*Prompt*. Rewrite the material from the line containing "This screenshot has width=1456, height=831." through the end as a Markdown table with the columns No. and Line. Give each line its own numbered row, skip blank lines, and leave the pictures out.

+++

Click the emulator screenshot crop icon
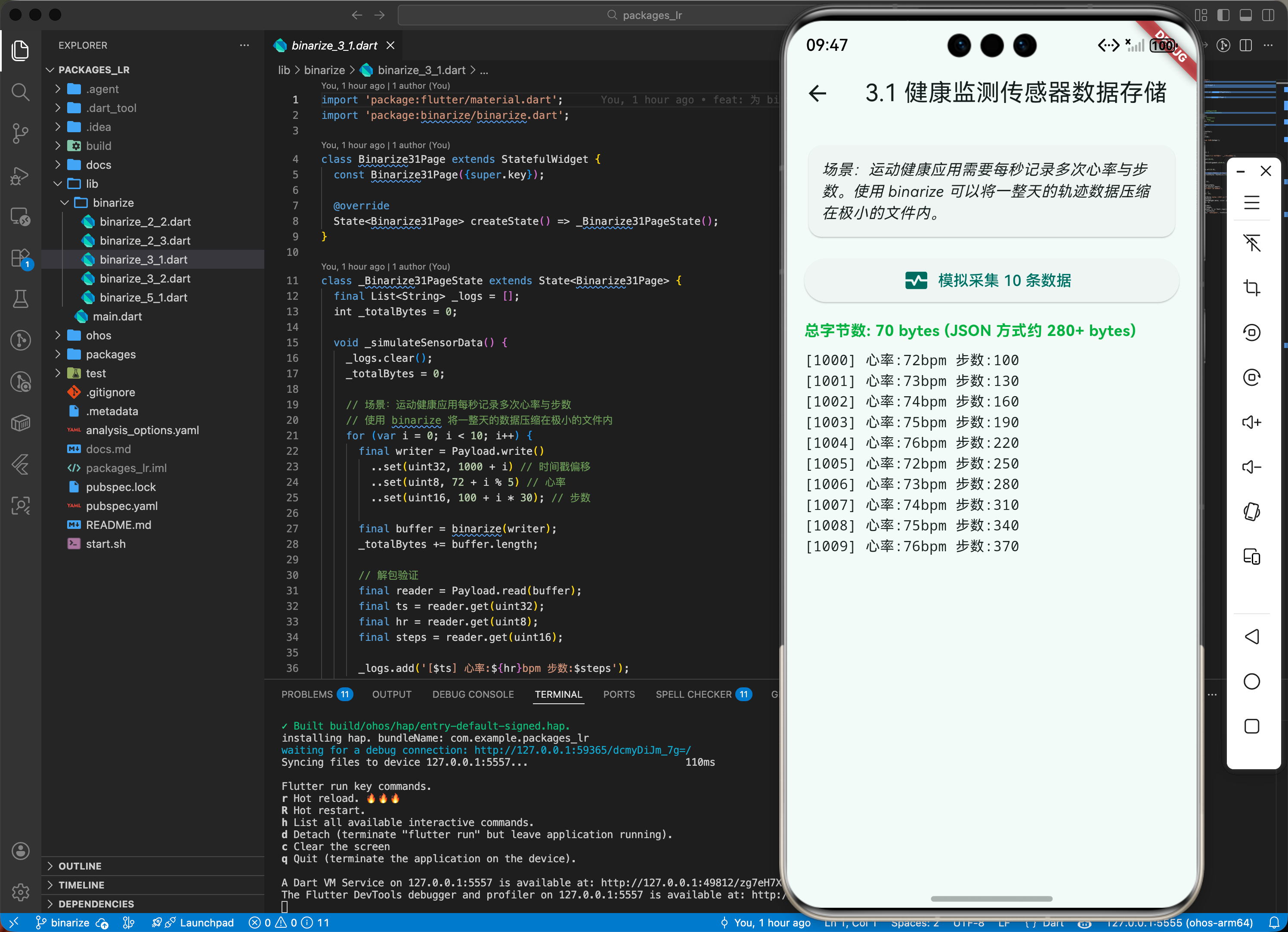The width and height of the screenshot is (1288, 932). (1251, 288)
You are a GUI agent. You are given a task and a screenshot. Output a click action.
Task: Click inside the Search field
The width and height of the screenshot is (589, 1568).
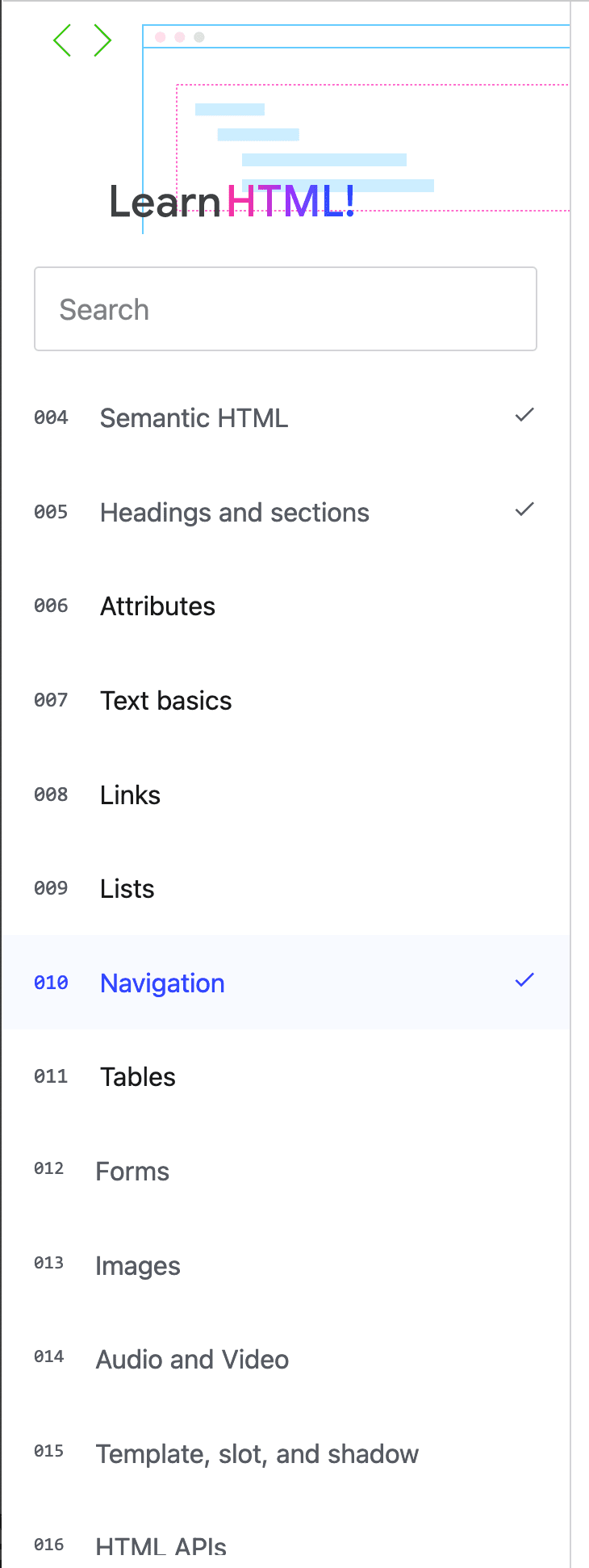286,309
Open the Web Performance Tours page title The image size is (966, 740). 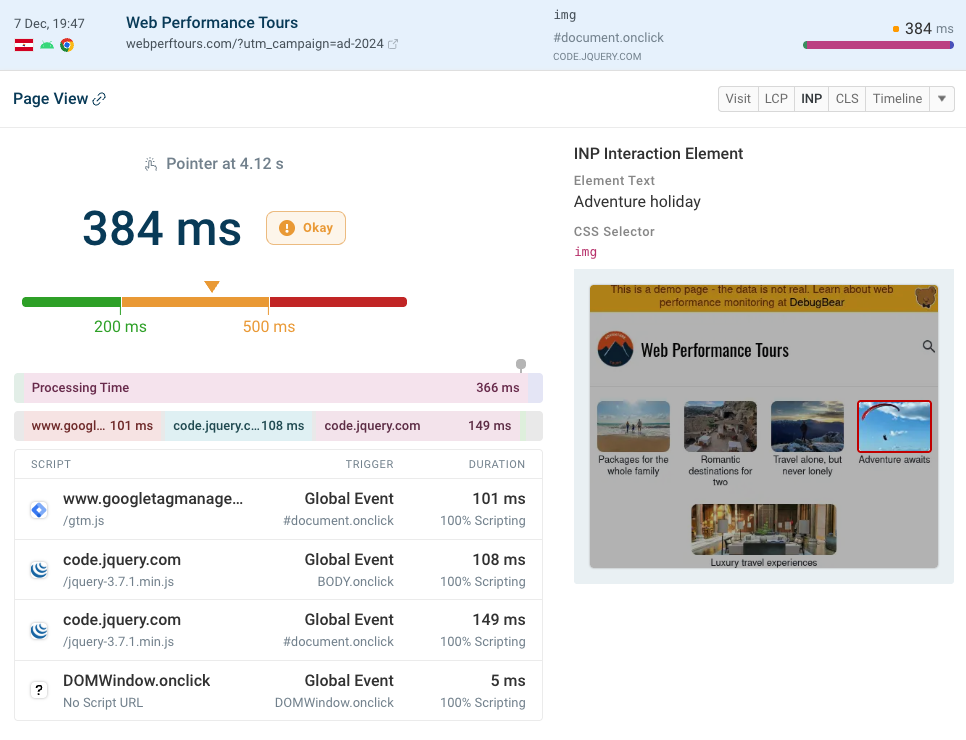coord(212,22)
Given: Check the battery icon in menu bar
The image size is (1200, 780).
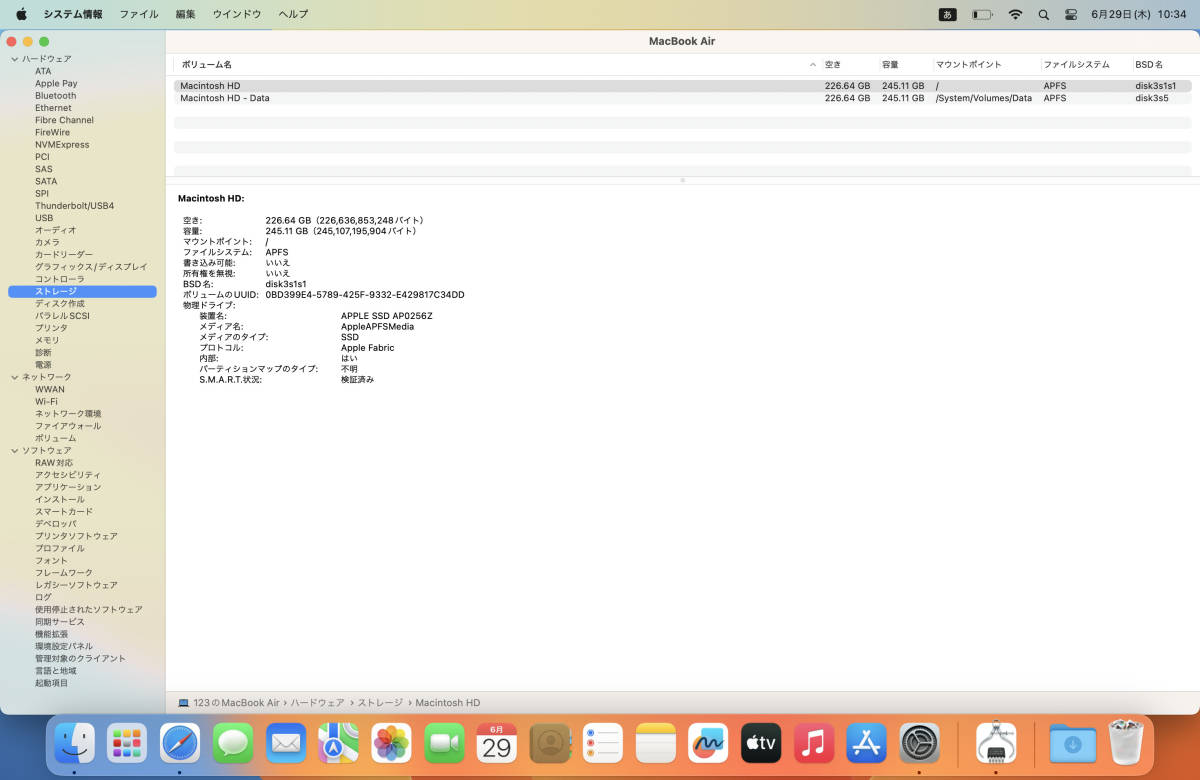Looking at the screenshot, I should coord(982,14).
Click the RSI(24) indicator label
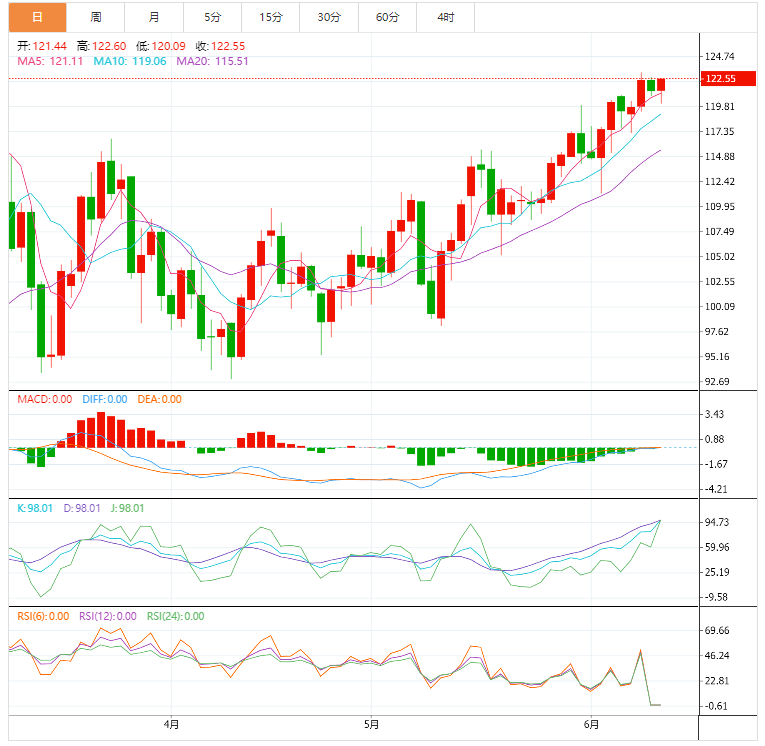765x746 pixels. [175, 616]

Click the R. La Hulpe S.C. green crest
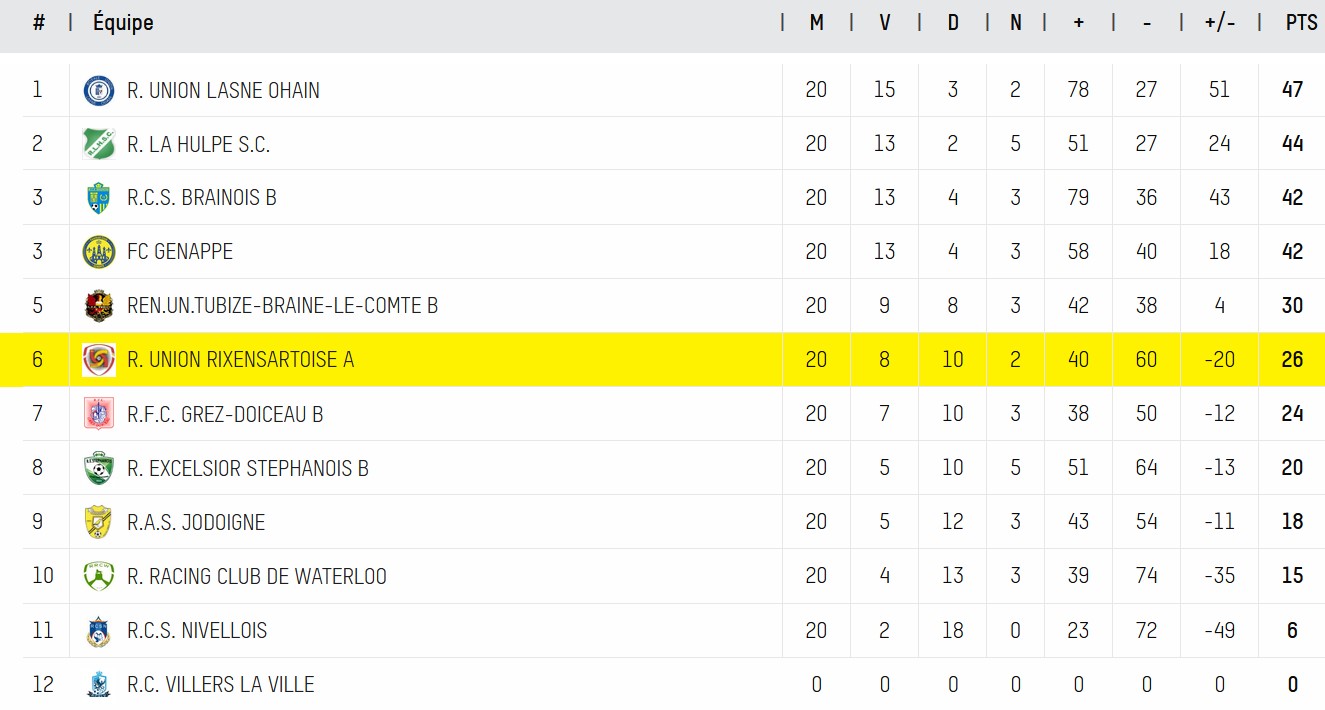click(98, 144)
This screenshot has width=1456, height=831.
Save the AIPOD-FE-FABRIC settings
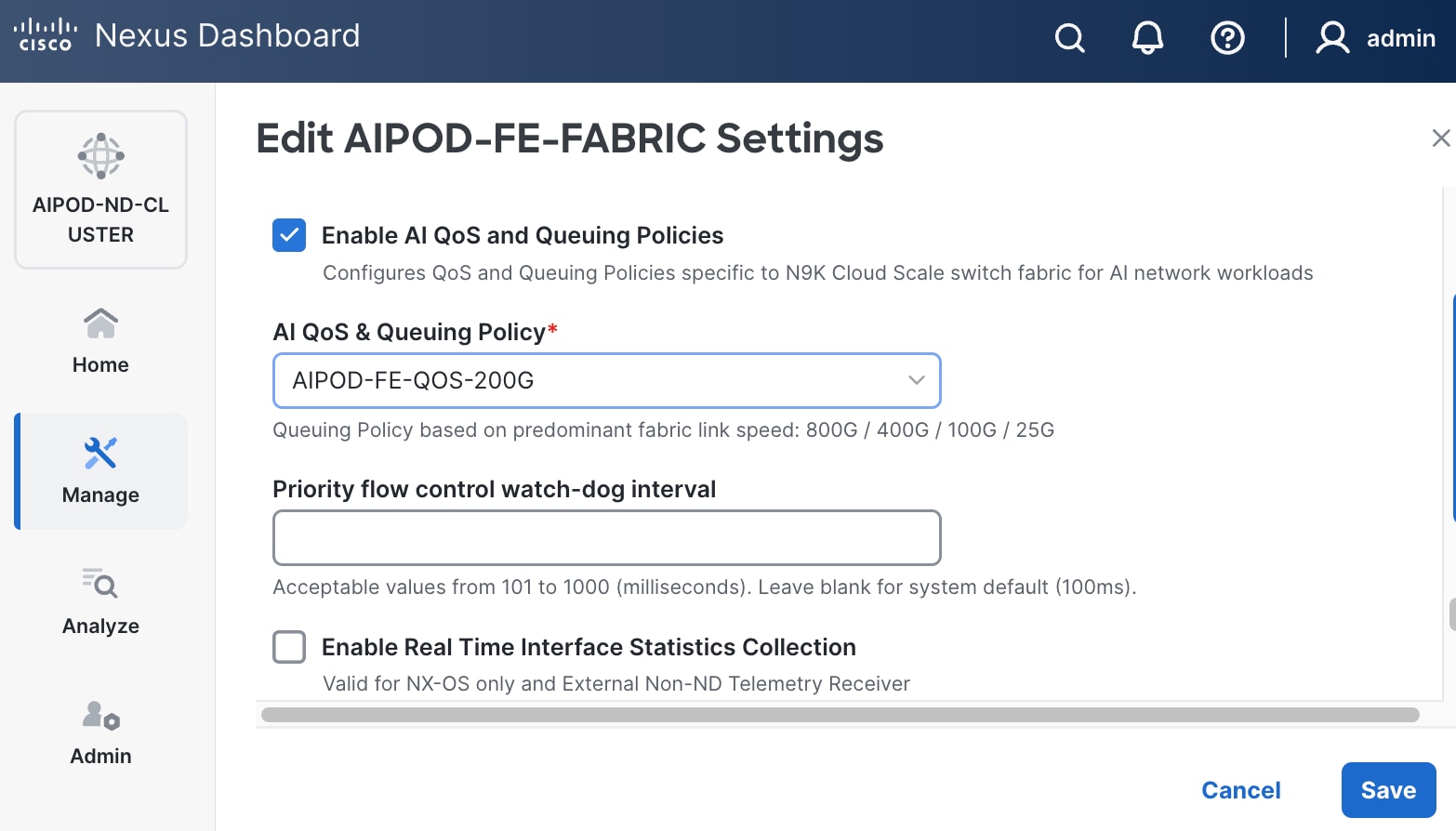1388,789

+++

*Solved problem*.
| No. | Line |
|---|---|
| 1 | This screenshot has width=1456, height=831. |
| 2 | Save the AIPOD-FE-FABRIC settings |
| 3 | 1388,789 |